14. As to the second plea it appears from the judgment, Ex. H-3, that one of the pleas taken both by Sri Narayan and the plaintiff's guardian was that as Sri Narain was joint with his father and brothers, he had no right to mortgage any of the properties. The third plea would appear not to have been taken in the suit if one were to go entirely upon the recital of the pleadings in the judgment. There is however an important passage in the judgment of the learned Subordinate Judge to which our attention has been drawn by the learned counsel for the appellants and it runs as follows:
“Of course the boy can question the bonds but it is not proved that the bonds were executed for immoral purposes.”.

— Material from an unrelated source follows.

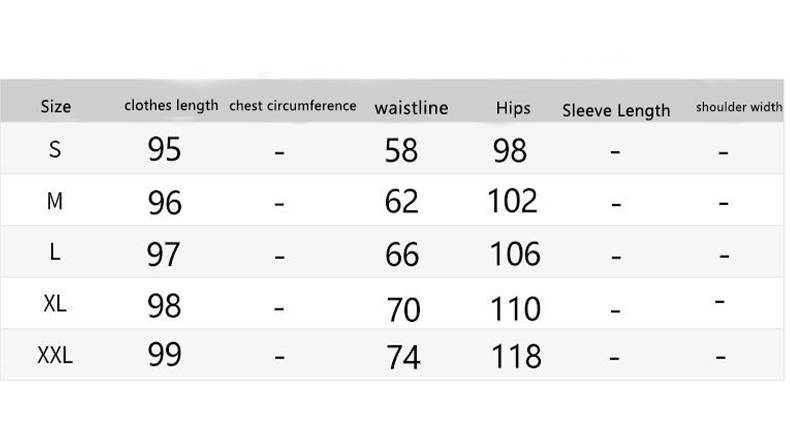Click hips value 118 in XXL row

click(516, 357)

15. It appears that Sri Narain and the plaintiff had after the execution of the kabala, Ex. A, dispossessed the appellants of some land and a house covered by it and the appellants had to recover possession of them by a suit instituted by them in the Court of the Munsif at Begusrai. The judgment delivered in that suit is Ex. H and it appears that one of the issues in that case was whether Sri Narain was a man of bad character and whether the kabala which is impugned in the present suit was executed to pay off immoral debts. The learned Munsif who tried the suit recorded the following opinion on this issue:
“The defendants have not been able to prove that the debt contracted by defendant 1 related to any immoral object. The defendants (the plaintiffs?) have on the other hand proved that the kabala was not executed for any immoral purpose. The question whether defendant 1 was a man of bad character or not is therefore of no consequence. It is consequently not necessary to decide this question.”

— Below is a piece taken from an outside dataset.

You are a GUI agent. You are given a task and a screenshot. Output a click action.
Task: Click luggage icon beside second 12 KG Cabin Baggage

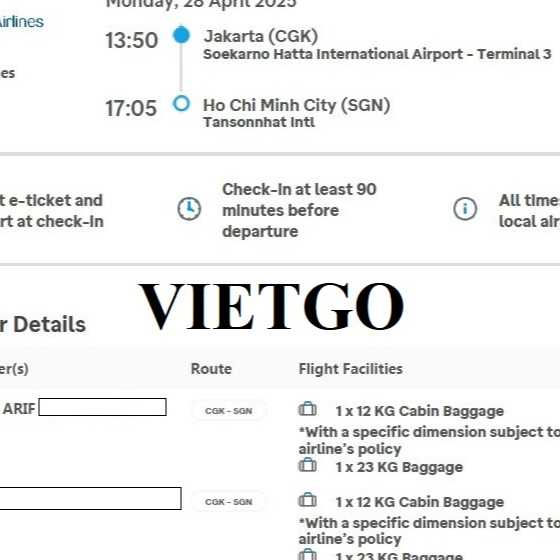tap(308, 500)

16. It appears that in that suit the defendants first party were the plaintiffs and Sri Narain as well as Hirday Narayan the present plaintiff and his two minor brothers were the defendants. If that suit had been tried by a Subordinate Judge possessing the same jurisdiction, as the Subordinate Judge against whose decision this appeal is preferred had the decision would, perhaps have been res judicata; but even though the judgment is not res judicata it provides this argument in favour of the appellants that the points on which the plaintiff failed in the Courts which had, to use a familiar expression, the facts of the case nearer to their cen, cannot be very well adjudicated at this distance of time. It may also be stated that the learned counsel for the appellants has taken us there is the entire evidence adduced in this case on behalf of the plaintiff and although most of the witnesses make is general allegations against Sri Narayan's character no attempt has been made to connect the debts incurred by Sri Narayan under the two bonds executed by him in favour of Bihari Lal with his immoral pursuits.
17. The learned Subordinate Judge suggests that in the circumstances of the case it may be surmised that they were incurred for immoral purposes. He may be right, but it appears to me that there is a natural difficulty in deciding the issue in the absence of the original borrower and the lender and when the materials before us are not sufficient to enable us to come to a definite conclusion as to the circumstances under which the specific loans were contracted. There seems to be some evidence that Sri Narayan after he had quarrelled with his father started a cloth shop at Barh and in present state of evidence it is difficult to say how much of the amounts was actually borrowed by him for the purposes of conducting the business, of the shop and how much for his immoral pursuits.
18. It appears to me that the plaintiff has failed to establish that there was-such negligence on the part of the guardian as to amount to gross misconduct, nor in my opinion has it been, shown by the plaintiff that the guardian acted against the best interest of his ward in agreeing to a compromise when the matter went to the High Court. The plaintiff therefore cannot successfully impeach the decree to which he was himself a party.
19. An interesting question was raised before us as to whether the plaintiff, not having admittedly been born at the time when Sri Narayan executed the two bonds in favour of Bihari Lal, could, question them when the suit was instituted by Madan Gopal to enforce those bonds. In 33 All 654(9) it was held that where an alienation of ancestral property is invalid as having been made without legal necessity by one member of the coparcenary without the consent of the rest, it is open to a coparcener to object to such alienation notwithstanding that he was born subsequent thereto. The learned Judges who decided the case quoted a passage from Mayne's Hindu Law which runs as follows:
“A son cannot object to alienation validly made by his father before he was born or begotten, because he could only by birth obtain an interest in the property which was then existing in his ancestor…. On the other hand if the alienation was made by a father without necessity and without the consent of the sons then living, it would not only be invalid against them, but also against any son born before they had ratified the transaction and no consents given by them after his birth would render it binding upon him.”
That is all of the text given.